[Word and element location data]
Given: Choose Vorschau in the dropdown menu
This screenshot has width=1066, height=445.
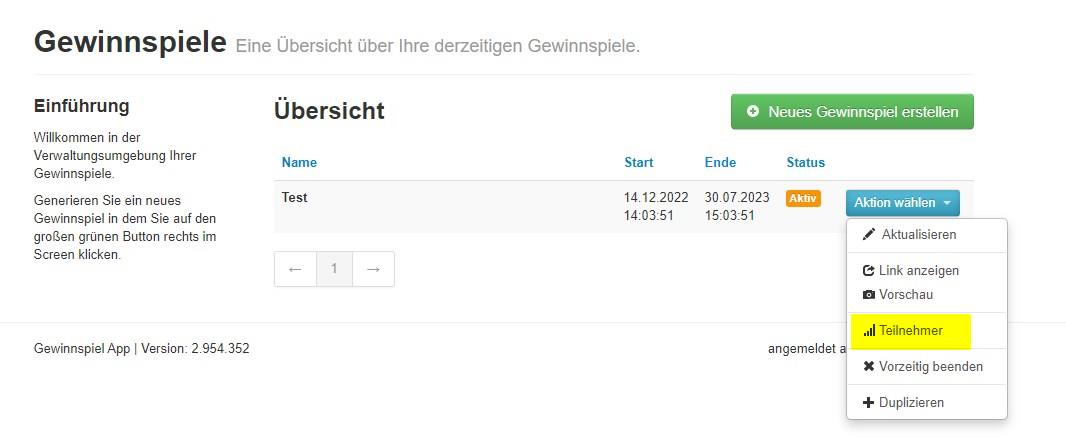Looking at the screenshot, I should click(x=906, y=295).
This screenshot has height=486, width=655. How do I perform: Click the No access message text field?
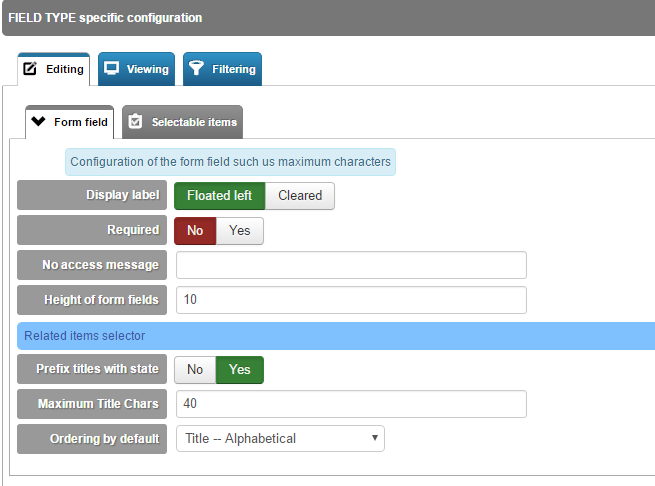[351, 265]
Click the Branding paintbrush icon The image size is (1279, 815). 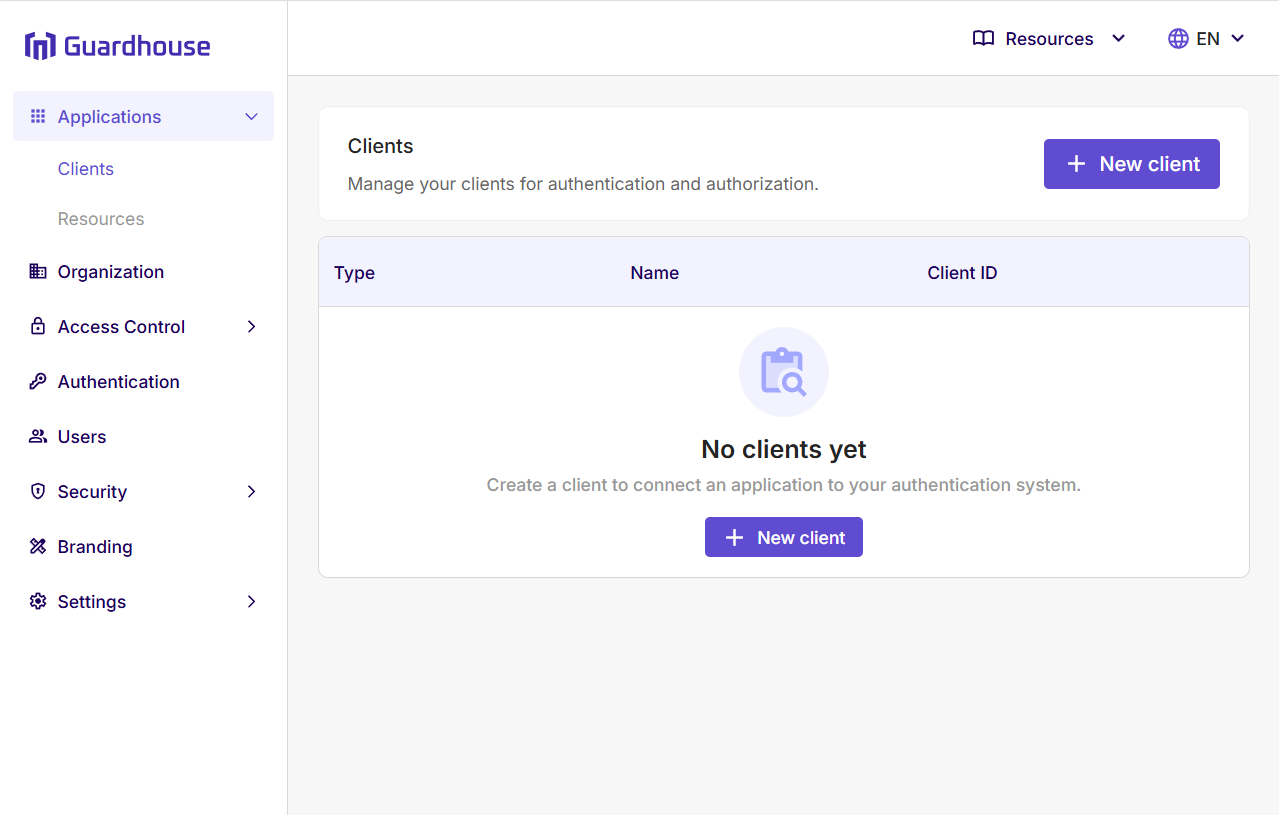tap(37, 546)
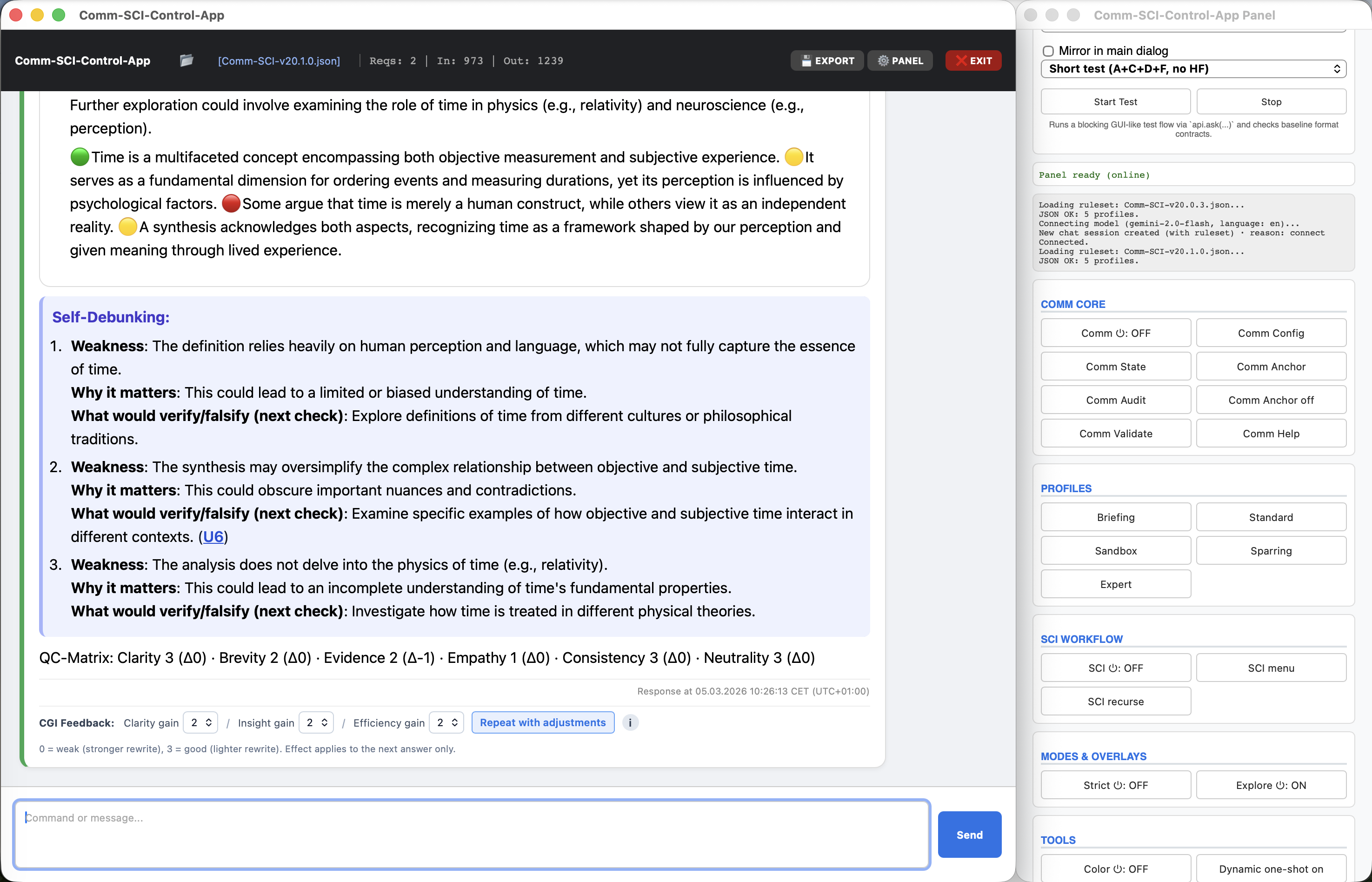Run SCI recurse from the workflow section
The height and width of the screenshot is (882, 1372).
pyautogui.click(x=1115, y=701)

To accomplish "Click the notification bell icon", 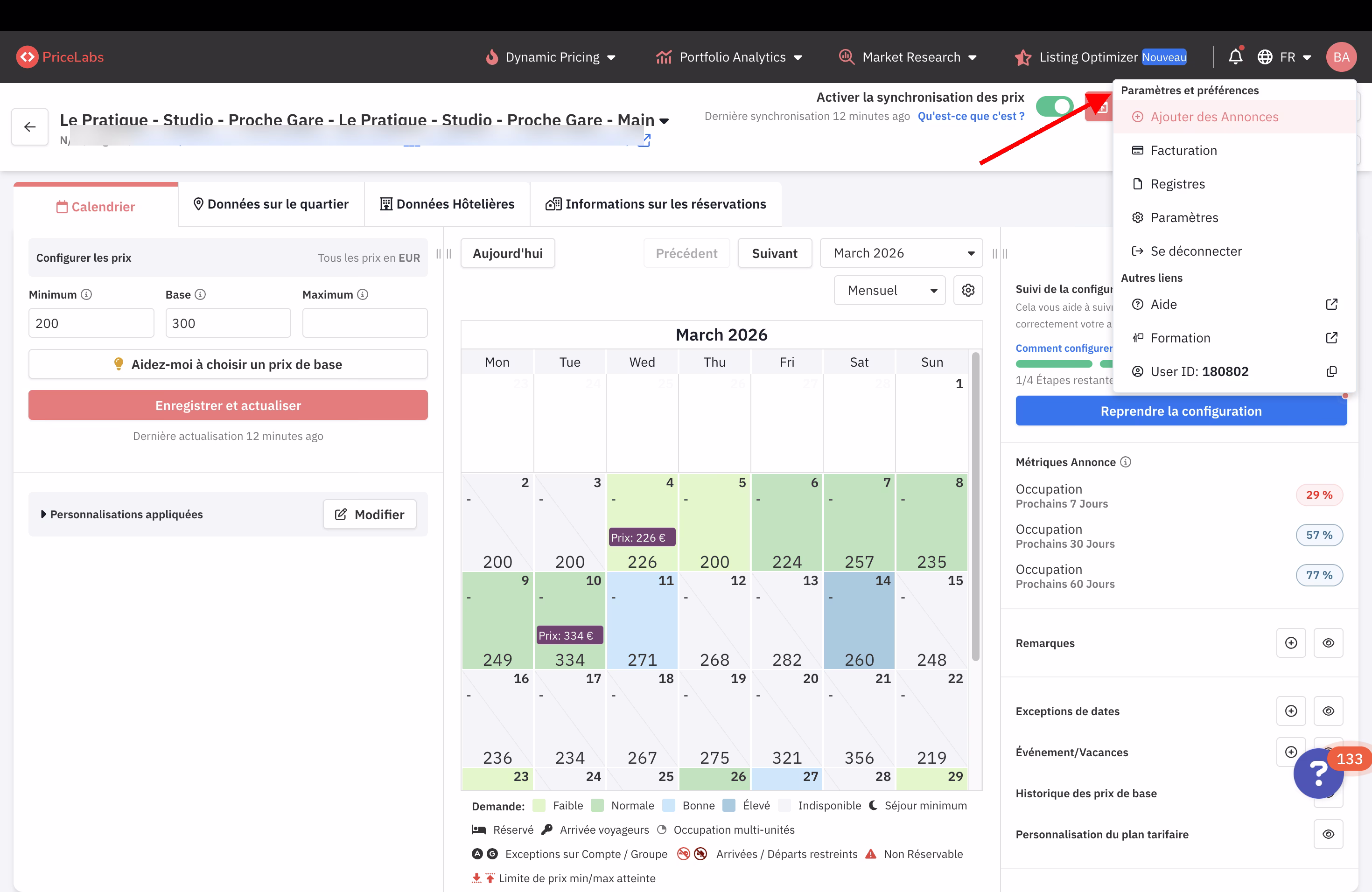I will pyautogui.click(x=1235, y=57).
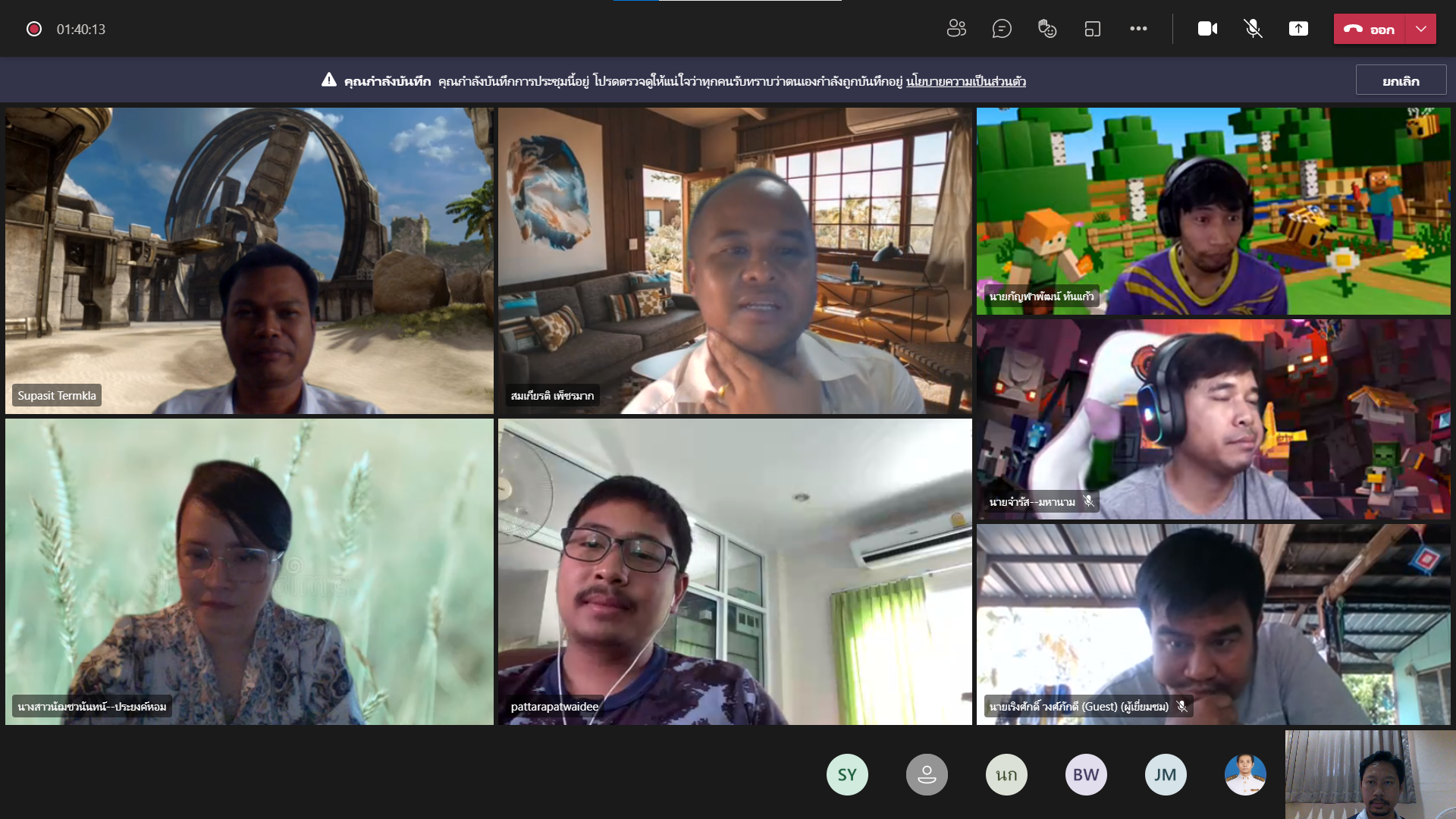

* _Stated goal_
Identify every row above that contains the word "height", treating uppercase and lowercase letters as distinct, and copy each of those rows in full.

* _Response to the exercise_
This screenshot has width=1066, height=445.
This screenshot has height=486, width=655. How do I perform: Click the No access message text field?
The height and width of the screenshot is (882, 1372).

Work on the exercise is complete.